[YOUR TASK]: Look for the word "Switch" in the data below, and copy every line that holds it.

[SUPPLIED MATERIAL]:
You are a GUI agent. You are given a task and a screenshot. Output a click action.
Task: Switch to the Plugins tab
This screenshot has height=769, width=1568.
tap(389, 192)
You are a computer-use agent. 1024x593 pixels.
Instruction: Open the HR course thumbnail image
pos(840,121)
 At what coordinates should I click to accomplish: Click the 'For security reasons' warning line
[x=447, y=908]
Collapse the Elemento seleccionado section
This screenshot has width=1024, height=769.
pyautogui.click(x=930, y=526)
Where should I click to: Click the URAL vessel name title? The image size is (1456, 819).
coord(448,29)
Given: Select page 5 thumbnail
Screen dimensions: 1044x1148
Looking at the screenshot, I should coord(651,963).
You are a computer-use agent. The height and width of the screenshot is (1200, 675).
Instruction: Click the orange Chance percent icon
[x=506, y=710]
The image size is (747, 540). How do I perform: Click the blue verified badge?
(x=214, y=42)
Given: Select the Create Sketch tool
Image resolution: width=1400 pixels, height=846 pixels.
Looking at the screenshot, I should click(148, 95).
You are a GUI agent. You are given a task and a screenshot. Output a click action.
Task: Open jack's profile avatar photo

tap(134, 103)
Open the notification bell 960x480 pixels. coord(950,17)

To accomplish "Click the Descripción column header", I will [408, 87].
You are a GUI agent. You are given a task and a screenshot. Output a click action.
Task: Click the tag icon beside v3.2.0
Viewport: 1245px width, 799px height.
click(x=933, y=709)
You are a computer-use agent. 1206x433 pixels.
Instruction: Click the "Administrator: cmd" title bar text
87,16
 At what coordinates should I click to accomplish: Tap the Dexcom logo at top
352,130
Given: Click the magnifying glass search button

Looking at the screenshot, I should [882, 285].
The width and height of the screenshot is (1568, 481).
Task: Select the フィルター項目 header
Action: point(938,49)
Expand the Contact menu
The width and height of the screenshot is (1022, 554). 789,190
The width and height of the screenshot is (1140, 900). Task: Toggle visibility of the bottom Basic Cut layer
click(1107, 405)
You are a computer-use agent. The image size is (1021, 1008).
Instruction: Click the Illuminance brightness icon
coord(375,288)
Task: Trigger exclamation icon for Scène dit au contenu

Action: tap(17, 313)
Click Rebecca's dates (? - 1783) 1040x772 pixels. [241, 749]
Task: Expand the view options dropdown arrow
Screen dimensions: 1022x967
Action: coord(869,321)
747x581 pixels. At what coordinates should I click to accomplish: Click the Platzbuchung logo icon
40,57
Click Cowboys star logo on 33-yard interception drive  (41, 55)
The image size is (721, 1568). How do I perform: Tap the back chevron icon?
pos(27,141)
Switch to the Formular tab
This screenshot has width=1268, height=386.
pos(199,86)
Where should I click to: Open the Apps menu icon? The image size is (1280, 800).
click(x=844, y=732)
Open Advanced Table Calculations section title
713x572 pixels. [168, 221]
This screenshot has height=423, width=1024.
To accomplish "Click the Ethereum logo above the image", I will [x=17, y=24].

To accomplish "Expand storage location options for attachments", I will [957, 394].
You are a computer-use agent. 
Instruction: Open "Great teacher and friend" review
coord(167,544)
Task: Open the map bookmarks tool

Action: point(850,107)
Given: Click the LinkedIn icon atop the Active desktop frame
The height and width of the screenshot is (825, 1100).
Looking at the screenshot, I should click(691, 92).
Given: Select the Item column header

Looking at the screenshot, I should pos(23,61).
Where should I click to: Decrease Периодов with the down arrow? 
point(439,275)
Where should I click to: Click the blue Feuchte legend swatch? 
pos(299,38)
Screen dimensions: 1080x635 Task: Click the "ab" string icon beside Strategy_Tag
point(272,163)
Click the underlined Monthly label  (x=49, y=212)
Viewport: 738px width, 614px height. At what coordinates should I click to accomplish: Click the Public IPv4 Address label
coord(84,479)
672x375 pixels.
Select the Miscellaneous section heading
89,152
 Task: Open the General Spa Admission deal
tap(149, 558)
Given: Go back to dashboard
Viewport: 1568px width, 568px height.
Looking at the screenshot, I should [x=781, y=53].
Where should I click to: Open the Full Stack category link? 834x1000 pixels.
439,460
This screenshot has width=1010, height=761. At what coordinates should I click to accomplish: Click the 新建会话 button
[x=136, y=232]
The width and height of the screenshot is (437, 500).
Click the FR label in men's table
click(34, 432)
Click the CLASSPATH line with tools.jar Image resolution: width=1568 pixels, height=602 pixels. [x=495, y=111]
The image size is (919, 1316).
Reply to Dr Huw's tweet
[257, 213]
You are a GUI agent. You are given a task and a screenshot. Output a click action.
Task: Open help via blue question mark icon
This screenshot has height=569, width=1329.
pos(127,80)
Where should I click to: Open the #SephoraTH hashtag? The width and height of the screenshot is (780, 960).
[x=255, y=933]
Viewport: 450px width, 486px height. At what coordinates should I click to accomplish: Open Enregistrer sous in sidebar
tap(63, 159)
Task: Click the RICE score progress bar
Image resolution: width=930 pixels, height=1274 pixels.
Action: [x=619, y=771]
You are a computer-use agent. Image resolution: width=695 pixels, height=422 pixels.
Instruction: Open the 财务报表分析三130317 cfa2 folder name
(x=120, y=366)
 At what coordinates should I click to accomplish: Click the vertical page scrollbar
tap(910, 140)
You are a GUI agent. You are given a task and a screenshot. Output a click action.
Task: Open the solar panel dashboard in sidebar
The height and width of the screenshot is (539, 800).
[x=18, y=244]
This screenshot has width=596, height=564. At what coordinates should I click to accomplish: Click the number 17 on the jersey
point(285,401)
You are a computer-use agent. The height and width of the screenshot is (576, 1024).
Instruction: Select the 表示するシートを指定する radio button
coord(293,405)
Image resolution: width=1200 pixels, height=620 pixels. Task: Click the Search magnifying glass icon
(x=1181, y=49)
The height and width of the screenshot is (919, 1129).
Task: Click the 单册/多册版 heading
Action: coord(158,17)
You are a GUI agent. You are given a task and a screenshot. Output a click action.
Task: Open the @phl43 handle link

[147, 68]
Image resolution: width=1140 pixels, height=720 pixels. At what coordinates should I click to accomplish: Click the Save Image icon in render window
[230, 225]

[RESPONSE FOR THIS EXERCISE]:
Task: Switch to the Plugins tab
Switch to the Formular tab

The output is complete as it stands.